Where the jurisdiction of this Court to review a judgment of the Supreme Court of a territory depends on the presence of a federal question, the mere assertion of a federal right indubitably frivolous and without color of merit is not sufficient to confer jurisdiction, nor in such a case has this Court jurisdiction to pass upon other questions nonfederal in nature, and the judgment will not be affirmed, but the writ of error dismissed.

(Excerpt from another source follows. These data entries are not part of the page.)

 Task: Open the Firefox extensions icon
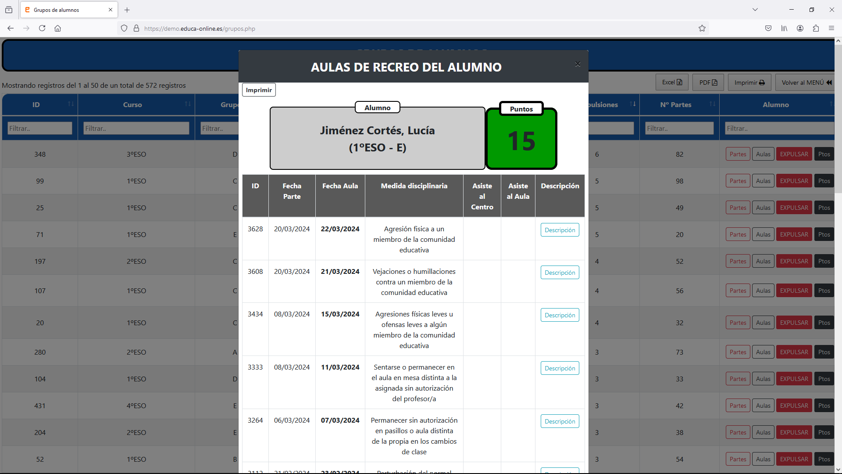point(816,29)
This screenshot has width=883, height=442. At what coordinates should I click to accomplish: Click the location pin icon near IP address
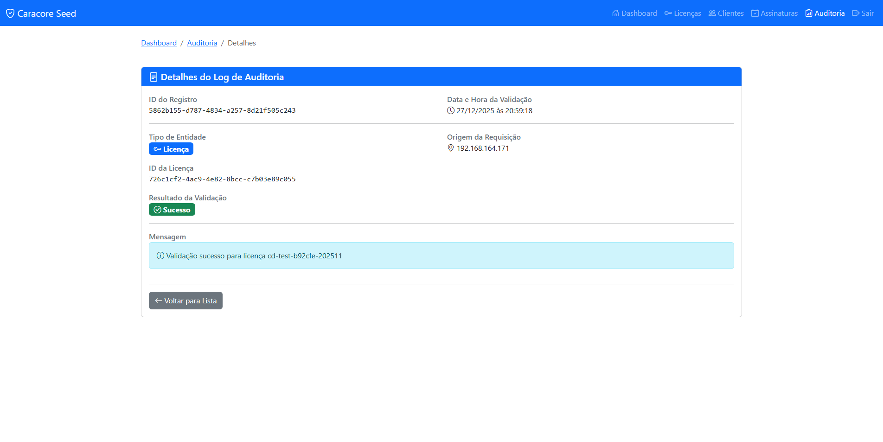point(451,148)
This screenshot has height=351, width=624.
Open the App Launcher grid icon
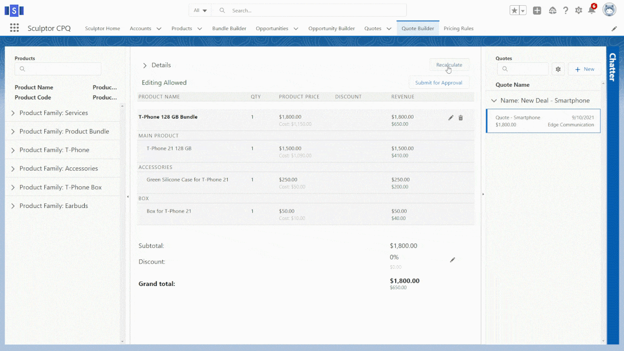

While the contention that a local law of Porto Rico passed in 1904, changing the boundaries of the judicial districts, was void because in conflict with § 33 of the Act of April 12, 1900, so that no district courts have existed since that time, presents a formal federal question, it is frivolous and without color of merit, and therefore insufficient to confer jurisdiction on this Court to review a judgment of the Supreme Court of Porto Rico under § 35 of that act.
Where at the request of the accused, the question of the voluntary nature of a written confession has been submitted to the jury no constitutional right under the Fifth Amendment has been asserted and denied and errors assigned on that subject do not present any federal question or furnish any basis for the jurisdiction of this Court.
The facts are stated in the opinion.